Oftmals können die eigenen Versandsysteme nicht den Anforderungen des Telemediengesetzes (TMG) gerecht werden. Zunächst fordert §13 des TMGs, dass der Empfänger dem Erhalt des Newsletters zugestimmt hat. Das System oder die Software müssen gewährleisten, dass der Nutzer die Einwilligung jederzeit abrufen und gegebenenfalls diese wieder zurückziehen kann. Die professionellen Systeme beinhalten oft bereits ein solches Einwilligungsmanagement.

Die individuellen Wünsche der entsprechenden Stakeholdergruppen sollten mit Hilfe von entsprechenden Analysetools in der Software ermittelt werden. Diese Statistik ermöglicht es, in der nächsten Ausgabe des Newslettern eventuell unbeliebte Rubriken zu ersetzen oder andere Themenbereiche auszubauen. Im redaktionellen Bereich eines Newsletters lauern einige Herausforderungen. Die verwendete Software sollte es ermöglichen, verschiedenste Daten oder Informationen des Kunden problemlos zu integrieren, auch wenn diese aus CRM- oder CMS-Systemen stammen.

Vor der Umstellung vom hausinternen Versandserver auf die nächste Software sollten die eigenen Anforderungen an das System geprüft werden. Ein guter Überblick über die einzelnen Systeme bietet auch die Studie „Marktübersicht E-Mail-Marketing-Software“, in der Absolit verschiedene E-Mail-Versandsysteme genauestens unter die Lupe nahm.

Gerne helfen auch wir Ihnen bei allen Fragen rund um das E-Mail-Marketing!

2 Kommentare zu “E-Mail-Marketing bleibt attraktiv!

  1. Hallo Hannah,

    vielen Dank für diese Auflistung der systemrelevanten Gegebenheiten.
    Generell denke ich, ist aber auch ein Umdenken in Sachen Inhalten notwendig.
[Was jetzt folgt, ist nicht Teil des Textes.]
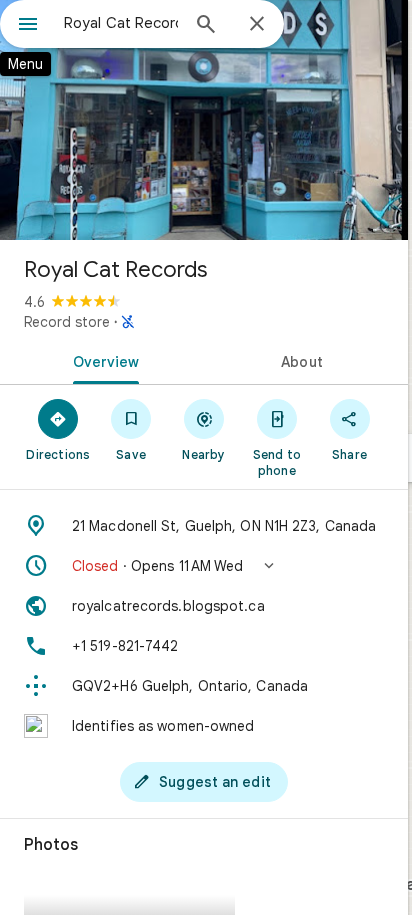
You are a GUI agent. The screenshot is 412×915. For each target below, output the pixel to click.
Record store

Newsletter sind, ähnlich wie Social Media, nicht immer nur als aktives Push-Werbewerkzeug zu sehen. Vielmehr sollte es darum gehen, nicht nur Spam-Filter zu „umgehen“ sondern direkt das Interesse der Empfänger zu wecken, indem man deren „Relevanznerv“ trifft. Bspw. interessieren mich persönlich Reiseberichte über Canada, Afrika oder Asien deutlich mehr, als die bloße Übermittlung von Reiseangeboten in genannte Regionen. Das heißt aber ausdrücklich nicht, dass ich durch einen Reisebericht nicht Lust bekommen könnte, den zugehörigen Flug zu buchen. Nur die Herangehensweise ist eben eine gänzlich andere.
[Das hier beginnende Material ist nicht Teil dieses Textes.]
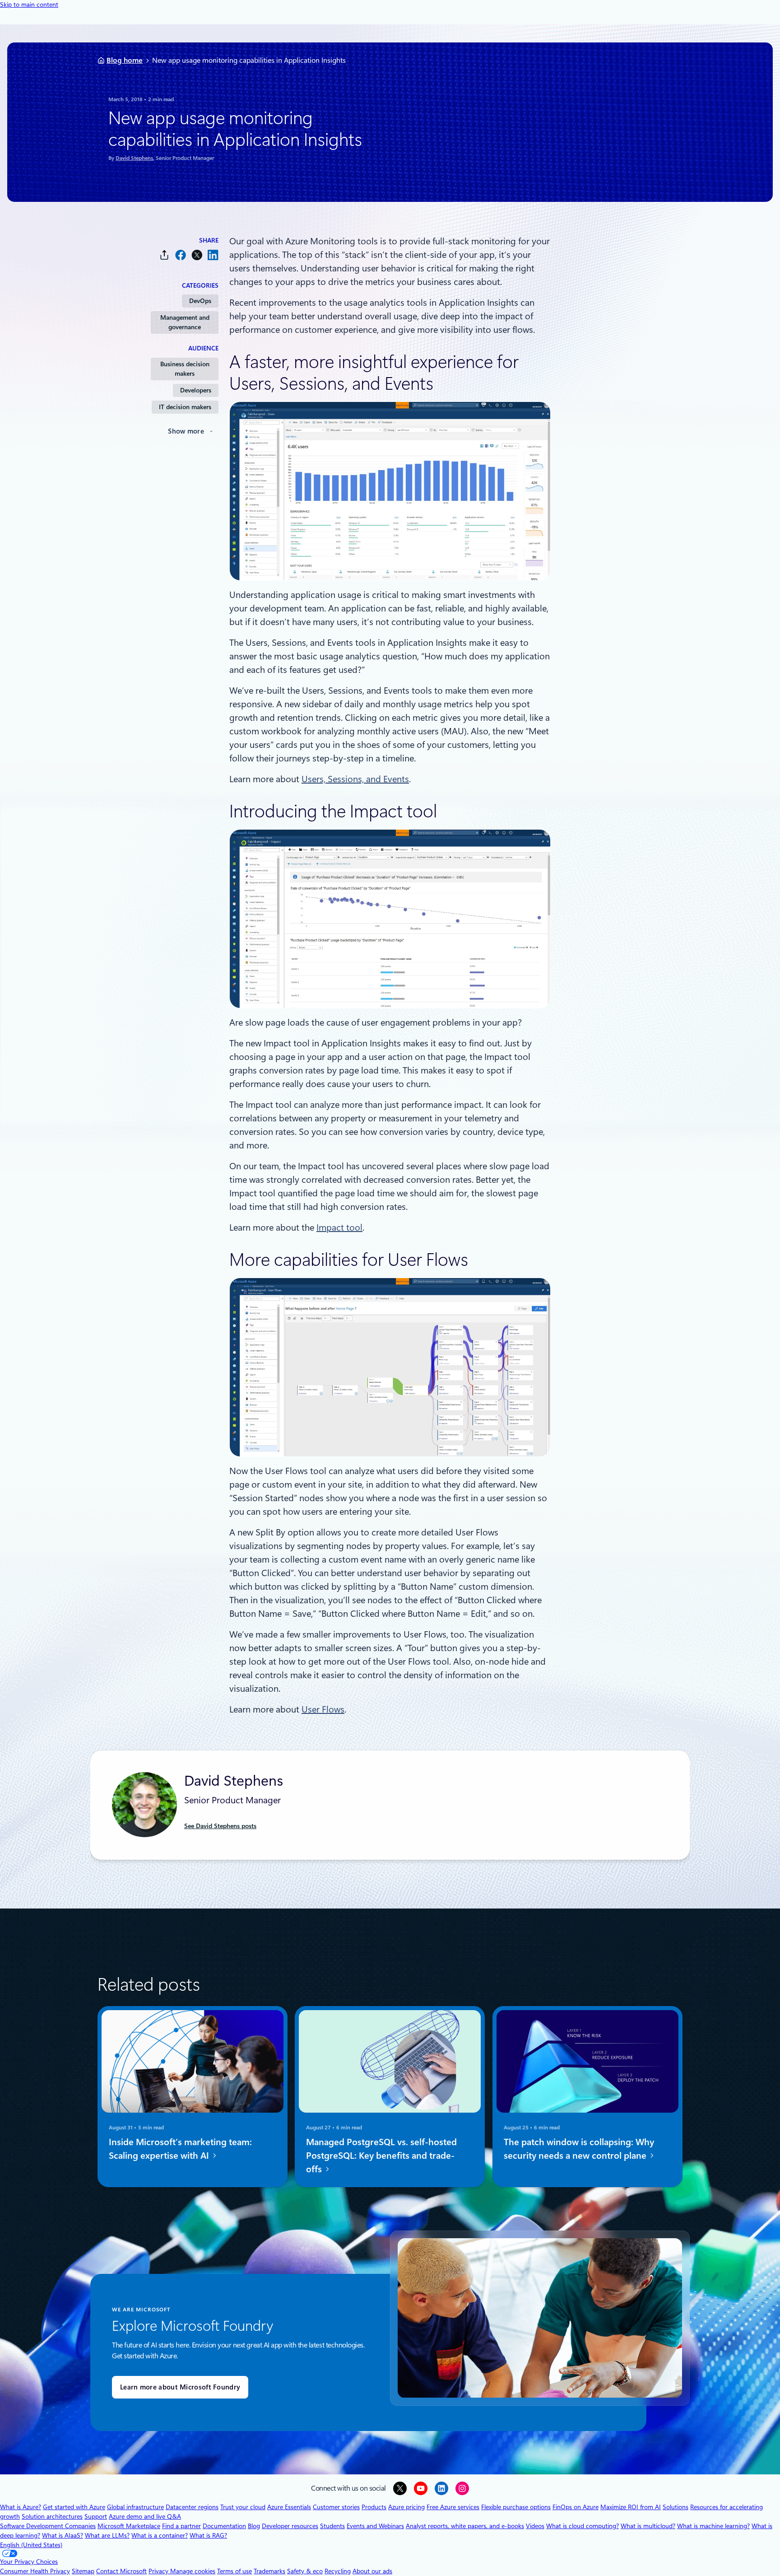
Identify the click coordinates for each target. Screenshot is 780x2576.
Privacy (159, 2571)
    Bin gespannt auf Deine Meinung(en) hierzu!

    Schöne Grüße aus Stuttgart,
    Michael

    • Hallo Michael,

      vielen Dank für deinen Kommentar!

      Natürlich hast du mit deiner Anmerkung vollkommen recht. Es liegt auf der Hand, dass verschiedene Leser unterschiedliche Interessen bzgl. der Inhalte beispielsweise eines Newsletters haben. Hier sehe ich den nächsten Schritt, der nach der Softwareauswahl auf jedes Unternehmen zu kommt. Quasi die Kür nach der Pflicht.
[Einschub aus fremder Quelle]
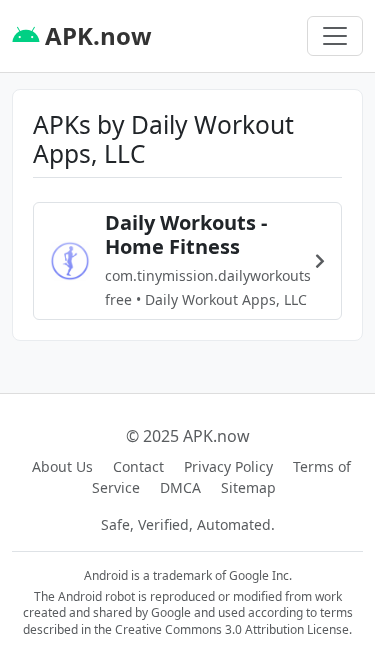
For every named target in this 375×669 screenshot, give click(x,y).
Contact (138, 466)
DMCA (180, 487)
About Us (62, 466)
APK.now (95, 35)
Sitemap (248, 487)
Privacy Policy (228, 466)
      Die Herausforderung für das E-Mail-Marketing ist an dieser Stelle also: Die genauen Wünsche und Interessen der Zielgruppen kennen. Das heißt, nicht sofort drauf los schreiben oder wahllos versenden, sondern erst nach einer sorgfältigen Analyse der relevanten Leserschaften.

      Weiter geht es mit der genauen Formulierung des Betreffs bzw. der Überschriften. Den Leser dazu zu bewegen, auf diese zu klicken, um mehr zu erfahren, sehe ich als eines der relevanten Ziele des E-Mail-Marketings.

      Viele Grüße aus Lingen zurück!